Feeding starry rosinweed a high-nitrogen general feed and growing it in too little sun — you get a big leafy plant and almost no flowers.
The fix — how to get starry rosinweed to flower
- Maximise sun. Give starry rosinweed the sunniest spot you have — for most bedding and fruiting plants, more direct light directly means more flowers.
- Switch the feed. Move off high-nitrogen feeds and use a higher-potassium "bloom" or tomato-type feed as it comes into flower.
- Deadhead regularly. Remove spent flowers often to keep it producing more rather than stopping to set seed.
- Water consistently. Keep moisture even through budding and flowering — drought-then-flood swings make buds drop.
Light and feeding do most of the heavy lifting here. Dial in the spot with the light guide for starry rosinweed and get the feeding right with the starry rosinweed fertilising schedule — the wrong feed (too much nitrogen) is one of the most common silent reasons a healthy plant makes leaves instead of flowers.
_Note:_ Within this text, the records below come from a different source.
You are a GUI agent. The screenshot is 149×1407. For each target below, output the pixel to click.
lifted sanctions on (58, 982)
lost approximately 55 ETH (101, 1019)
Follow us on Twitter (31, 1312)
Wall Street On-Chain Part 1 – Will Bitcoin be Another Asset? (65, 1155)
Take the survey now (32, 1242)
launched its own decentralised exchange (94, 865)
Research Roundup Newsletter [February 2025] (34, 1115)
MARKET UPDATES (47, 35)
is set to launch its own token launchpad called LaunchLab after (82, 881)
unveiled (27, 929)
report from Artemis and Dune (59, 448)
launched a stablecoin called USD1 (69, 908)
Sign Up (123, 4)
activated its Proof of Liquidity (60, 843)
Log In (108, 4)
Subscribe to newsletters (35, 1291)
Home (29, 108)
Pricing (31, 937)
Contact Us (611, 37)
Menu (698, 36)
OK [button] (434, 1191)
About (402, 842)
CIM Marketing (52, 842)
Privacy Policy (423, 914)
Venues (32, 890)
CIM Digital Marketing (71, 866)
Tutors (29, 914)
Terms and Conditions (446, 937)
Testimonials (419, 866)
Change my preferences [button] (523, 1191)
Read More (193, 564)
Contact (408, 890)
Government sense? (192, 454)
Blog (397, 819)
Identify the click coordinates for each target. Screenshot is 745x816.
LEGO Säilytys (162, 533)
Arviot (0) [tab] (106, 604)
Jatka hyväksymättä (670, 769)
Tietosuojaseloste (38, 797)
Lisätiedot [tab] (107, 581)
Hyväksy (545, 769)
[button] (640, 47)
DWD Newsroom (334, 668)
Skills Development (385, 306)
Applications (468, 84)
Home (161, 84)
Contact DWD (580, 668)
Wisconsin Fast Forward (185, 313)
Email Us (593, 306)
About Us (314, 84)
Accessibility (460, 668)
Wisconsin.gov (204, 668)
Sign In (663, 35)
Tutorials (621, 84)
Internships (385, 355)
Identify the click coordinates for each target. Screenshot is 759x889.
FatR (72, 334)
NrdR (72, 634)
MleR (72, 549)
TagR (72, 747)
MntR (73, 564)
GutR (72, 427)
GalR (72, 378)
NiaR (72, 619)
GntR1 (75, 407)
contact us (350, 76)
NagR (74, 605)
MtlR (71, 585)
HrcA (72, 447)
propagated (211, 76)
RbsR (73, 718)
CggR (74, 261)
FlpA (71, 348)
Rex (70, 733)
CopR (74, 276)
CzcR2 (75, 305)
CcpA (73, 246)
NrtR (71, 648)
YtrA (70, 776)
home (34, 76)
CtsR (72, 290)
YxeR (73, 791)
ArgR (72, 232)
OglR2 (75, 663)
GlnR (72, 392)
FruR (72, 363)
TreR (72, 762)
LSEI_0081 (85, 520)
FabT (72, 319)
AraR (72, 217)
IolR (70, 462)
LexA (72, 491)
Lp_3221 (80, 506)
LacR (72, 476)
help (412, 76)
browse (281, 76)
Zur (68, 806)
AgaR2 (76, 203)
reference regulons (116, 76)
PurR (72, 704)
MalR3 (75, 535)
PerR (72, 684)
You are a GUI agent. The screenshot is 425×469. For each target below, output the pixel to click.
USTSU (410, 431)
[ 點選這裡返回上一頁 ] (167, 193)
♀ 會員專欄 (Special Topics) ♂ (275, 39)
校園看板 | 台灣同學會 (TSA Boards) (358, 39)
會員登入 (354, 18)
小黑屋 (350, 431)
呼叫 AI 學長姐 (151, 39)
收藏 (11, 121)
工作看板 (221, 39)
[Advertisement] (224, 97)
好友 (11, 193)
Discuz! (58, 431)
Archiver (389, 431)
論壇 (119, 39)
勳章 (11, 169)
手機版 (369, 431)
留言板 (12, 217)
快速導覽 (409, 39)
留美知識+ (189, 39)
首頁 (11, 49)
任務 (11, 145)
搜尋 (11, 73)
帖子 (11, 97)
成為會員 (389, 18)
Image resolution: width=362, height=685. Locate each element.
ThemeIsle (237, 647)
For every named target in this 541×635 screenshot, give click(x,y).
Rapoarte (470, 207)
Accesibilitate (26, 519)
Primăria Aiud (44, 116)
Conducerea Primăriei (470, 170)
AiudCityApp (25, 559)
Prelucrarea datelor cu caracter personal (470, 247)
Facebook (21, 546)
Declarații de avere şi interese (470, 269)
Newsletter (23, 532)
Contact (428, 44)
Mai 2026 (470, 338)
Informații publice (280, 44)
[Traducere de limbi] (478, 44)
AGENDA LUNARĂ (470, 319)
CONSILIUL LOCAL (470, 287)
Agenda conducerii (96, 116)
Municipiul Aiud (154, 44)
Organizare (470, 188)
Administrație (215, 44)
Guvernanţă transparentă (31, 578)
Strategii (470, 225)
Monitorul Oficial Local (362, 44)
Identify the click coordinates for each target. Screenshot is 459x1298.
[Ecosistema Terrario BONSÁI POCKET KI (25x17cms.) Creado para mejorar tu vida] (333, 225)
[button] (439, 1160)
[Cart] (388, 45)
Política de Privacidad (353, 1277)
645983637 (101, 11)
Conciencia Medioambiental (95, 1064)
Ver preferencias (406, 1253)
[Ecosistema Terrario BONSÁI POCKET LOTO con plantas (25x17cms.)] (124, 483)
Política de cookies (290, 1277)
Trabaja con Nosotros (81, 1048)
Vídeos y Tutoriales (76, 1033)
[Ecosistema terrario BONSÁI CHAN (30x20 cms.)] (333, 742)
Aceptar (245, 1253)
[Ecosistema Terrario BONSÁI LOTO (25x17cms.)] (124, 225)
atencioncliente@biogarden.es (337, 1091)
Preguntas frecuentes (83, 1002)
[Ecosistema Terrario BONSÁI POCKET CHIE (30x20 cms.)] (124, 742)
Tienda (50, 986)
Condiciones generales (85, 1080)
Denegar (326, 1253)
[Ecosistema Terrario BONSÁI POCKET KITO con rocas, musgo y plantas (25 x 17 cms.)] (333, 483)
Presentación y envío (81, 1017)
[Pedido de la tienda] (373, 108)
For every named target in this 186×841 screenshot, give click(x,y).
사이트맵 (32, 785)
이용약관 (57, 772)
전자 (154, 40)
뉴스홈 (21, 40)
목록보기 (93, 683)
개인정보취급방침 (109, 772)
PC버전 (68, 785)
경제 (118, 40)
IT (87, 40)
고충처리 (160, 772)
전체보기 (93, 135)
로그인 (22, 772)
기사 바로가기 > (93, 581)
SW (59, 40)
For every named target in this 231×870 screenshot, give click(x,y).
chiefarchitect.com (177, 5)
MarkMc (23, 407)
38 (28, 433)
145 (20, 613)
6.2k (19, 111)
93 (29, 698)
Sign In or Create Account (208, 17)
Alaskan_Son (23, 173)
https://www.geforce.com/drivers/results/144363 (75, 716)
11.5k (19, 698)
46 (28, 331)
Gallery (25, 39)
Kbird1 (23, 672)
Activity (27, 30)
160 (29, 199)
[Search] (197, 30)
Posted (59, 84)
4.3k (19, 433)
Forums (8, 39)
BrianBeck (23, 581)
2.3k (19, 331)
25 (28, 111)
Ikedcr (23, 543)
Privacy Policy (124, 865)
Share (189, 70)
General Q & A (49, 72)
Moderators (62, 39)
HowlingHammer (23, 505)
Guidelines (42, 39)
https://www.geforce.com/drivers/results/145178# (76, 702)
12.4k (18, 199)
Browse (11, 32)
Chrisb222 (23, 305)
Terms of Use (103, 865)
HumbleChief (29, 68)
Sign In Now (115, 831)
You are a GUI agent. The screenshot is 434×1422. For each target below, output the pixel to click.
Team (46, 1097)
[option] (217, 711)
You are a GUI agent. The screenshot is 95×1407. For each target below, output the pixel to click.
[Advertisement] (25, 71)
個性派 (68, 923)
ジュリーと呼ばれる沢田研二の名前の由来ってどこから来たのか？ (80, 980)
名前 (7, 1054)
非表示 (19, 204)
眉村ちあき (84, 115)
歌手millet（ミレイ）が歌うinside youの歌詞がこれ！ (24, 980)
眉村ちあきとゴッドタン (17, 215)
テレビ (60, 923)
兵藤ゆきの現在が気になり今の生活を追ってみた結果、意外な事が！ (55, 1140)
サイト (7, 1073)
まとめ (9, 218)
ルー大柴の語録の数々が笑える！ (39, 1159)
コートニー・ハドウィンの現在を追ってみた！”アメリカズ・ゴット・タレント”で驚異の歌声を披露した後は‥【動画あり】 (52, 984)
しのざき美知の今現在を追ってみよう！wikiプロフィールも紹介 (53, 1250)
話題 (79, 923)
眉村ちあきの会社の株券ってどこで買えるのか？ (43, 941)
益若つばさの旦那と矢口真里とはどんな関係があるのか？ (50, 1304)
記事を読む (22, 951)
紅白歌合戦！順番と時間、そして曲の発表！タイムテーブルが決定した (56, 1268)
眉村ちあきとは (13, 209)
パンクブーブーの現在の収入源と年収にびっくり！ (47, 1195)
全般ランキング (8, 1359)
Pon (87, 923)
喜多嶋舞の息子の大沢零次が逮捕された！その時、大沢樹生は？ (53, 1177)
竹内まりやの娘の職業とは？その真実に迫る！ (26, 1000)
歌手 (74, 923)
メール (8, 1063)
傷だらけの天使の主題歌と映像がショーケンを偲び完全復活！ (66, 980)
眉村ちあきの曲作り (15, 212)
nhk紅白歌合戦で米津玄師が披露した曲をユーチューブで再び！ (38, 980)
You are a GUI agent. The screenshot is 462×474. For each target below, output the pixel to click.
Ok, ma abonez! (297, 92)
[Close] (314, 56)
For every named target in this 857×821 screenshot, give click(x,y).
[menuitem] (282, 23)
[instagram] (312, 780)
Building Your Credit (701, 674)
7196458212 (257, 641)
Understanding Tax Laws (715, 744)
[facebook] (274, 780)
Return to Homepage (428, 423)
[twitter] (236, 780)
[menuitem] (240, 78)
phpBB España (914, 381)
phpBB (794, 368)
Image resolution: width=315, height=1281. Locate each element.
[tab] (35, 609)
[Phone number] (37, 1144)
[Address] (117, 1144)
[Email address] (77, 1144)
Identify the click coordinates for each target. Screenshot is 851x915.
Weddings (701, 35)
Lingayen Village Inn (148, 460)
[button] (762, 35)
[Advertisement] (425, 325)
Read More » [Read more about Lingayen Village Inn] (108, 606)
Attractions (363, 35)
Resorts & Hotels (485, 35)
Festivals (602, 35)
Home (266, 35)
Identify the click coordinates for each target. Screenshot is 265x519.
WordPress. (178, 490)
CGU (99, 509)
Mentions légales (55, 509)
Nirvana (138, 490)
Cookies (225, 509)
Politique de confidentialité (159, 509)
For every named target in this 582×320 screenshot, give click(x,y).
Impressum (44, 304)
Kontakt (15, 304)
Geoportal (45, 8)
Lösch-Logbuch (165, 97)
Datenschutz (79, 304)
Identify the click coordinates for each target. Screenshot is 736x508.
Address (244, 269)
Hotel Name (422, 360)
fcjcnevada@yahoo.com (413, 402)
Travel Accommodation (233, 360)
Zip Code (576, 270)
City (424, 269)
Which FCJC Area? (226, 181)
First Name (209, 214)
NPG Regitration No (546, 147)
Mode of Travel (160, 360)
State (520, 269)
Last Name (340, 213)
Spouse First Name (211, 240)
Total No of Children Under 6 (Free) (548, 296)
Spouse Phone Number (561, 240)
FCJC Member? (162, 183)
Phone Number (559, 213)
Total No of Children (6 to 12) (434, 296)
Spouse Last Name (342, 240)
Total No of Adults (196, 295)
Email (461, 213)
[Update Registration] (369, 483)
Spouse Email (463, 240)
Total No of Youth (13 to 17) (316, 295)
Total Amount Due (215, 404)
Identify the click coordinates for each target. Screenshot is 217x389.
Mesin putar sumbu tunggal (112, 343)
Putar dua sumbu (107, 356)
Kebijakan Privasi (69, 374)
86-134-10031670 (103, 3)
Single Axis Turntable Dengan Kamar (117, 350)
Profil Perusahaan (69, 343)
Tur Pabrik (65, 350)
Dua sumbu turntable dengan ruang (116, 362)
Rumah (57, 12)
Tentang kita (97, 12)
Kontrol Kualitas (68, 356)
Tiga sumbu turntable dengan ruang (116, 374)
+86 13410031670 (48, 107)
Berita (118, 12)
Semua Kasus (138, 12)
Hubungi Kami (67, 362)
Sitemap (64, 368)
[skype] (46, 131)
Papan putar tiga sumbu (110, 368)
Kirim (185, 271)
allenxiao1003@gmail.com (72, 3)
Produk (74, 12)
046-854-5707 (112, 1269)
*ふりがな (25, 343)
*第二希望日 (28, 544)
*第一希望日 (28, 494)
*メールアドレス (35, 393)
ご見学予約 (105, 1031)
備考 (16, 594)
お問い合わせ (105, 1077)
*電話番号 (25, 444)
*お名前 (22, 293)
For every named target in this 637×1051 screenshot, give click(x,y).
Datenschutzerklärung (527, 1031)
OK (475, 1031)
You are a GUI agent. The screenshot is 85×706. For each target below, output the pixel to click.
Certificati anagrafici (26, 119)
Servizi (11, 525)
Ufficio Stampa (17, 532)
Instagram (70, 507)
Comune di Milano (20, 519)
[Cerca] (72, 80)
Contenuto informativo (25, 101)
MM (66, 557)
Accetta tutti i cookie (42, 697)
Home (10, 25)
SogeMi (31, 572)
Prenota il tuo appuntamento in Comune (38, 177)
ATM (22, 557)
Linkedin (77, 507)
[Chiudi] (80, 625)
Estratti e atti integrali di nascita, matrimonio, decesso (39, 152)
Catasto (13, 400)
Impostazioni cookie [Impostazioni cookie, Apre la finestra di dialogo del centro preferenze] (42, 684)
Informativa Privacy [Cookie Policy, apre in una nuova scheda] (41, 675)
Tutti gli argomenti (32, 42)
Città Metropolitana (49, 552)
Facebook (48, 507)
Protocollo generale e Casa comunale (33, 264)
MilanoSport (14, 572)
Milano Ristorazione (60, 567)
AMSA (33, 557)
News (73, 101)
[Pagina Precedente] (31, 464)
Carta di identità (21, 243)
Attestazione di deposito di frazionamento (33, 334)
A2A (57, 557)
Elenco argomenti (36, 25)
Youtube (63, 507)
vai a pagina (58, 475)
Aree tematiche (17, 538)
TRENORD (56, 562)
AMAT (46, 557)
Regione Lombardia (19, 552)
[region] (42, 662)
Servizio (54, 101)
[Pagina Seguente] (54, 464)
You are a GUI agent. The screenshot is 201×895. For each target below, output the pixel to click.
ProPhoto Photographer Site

Bloom season and what to expect
Starry Rosinweed flowers across its growing season (mostly summer) and, kept fed and deadheaded, can bloom for many weeks or right up to frost.
Post-bloom care so it flowers again
Deadhead, keep feeding lightly, and many will rebloom; collect seed from the best plants at the end of the season if you want to grow them again.
For everything else this plant needs day to day, see the full starry rosinweed care brief and its watering schedule — a stressed, badly watered plant rarely has the energy to flower at all.
Starry Rosinweed blooming — frequently asked questions
Why won't my starry rosinweed flower?
Starry Rosinweed blooms on the season's growth given enough sun, warmth and the right feed — there is no cold or photoperiod trick, just good growing conditions and a bloom-leaning feed. The most common reason it is not happening: Too little sun — most of these need full sun (or very bright light) to flower well; shade gives leaves, not blooms.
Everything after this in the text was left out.